## Work order:
Go over the data and work out how many lines include the word "will". Give that number only.

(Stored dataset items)
----

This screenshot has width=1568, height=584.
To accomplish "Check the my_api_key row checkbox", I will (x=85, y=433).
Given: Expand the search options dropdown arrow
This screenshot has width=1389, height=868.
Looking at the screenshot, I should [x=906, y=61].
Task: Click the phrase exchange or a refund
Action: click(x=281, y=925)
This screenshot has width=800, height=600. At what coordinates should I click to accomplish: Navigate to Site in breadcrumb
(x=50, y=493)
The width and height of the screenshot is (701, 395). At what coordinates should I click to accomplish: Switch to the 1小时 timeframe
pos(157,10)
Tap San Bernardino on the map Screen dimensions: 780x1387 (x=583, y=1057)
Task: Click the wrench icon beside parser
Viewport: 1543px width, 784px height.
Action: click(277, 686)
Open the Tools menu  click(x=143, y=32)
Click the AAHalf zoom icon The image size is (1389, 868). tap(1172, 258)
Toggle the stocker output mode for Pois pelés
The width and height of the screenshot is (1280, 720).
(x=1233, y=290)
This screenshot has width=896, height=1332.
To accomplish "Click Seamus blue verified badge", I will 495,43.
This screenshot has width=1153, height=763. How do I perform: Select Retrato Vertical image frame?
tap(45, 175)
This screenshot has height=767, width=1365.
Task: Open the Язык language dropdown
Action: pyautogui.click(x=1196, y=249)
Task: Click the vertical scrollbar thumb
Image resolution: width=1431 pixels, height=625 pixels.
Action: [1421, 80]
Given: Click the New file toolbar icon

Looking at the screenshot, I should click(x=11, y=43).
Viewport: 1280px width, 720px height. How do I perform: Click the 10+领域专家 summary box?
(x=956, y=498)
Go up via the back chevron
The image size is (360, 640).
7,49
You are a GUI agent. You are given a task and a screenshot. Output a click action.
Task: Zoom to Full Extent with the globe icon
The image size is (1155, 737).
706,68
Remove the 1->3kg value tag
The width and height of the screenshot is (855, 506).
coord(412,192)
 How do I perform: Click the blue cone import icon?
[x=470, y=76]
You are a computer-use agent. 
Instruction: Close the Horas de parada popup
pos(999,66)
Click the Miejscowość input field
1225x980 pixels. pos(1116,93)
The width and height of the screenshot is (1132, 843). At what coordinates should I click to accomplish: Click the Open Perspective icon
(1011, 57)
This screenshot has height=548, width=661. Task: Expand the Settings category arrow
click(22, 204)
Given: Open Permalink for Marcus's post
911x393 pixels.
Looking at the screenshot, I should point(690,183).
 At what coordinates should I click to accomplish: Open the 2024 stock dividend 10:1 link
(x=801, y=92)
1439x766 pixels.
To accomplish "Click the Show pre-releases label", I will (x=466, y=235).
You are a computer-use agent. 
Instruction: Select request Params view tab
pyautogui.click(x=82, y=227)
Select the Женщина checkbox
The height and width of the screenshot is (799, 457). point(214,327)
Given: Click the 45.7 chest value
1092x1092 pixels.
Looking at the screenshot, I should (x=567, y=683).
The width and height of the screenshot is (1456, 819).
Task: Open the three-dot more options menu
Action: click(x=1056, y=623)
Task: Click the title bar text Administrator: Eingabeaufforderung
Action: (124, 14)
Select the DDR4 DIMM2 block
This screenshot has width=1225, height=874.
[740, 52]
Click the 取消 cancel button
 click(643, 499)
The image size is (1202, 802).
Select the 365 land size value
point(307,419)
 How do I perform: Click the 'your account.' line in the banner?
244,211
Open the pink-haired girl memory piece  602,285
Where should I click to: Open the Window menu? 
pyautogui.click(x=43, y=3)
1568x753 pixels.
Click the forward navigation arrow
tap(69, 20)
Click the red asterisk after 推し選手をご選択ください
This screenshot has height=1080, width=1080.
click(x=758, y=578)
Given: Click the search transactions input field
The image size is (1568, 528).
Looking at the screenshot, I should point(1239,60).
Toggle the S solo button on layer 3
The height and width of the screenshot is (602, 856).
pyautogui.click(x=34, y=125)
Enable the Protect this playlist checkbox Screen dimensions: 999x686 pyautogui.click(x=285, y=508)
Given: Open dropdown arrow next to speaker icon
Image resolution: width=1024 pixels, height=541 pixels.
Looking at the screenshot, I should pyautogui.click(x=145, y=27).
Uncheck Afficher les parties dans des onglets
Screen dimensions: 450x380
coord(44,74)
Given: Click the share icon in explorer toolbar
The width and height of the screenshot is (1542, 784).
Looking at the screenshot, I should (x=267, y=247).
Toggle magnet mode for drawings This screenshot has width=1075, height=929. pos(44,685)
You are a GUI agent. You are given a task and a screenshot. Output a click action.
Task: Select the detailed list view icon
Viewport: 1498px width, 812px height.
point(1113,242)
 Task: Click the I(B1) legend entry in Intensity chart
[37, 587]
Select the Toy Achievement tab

----

## Answer below:
3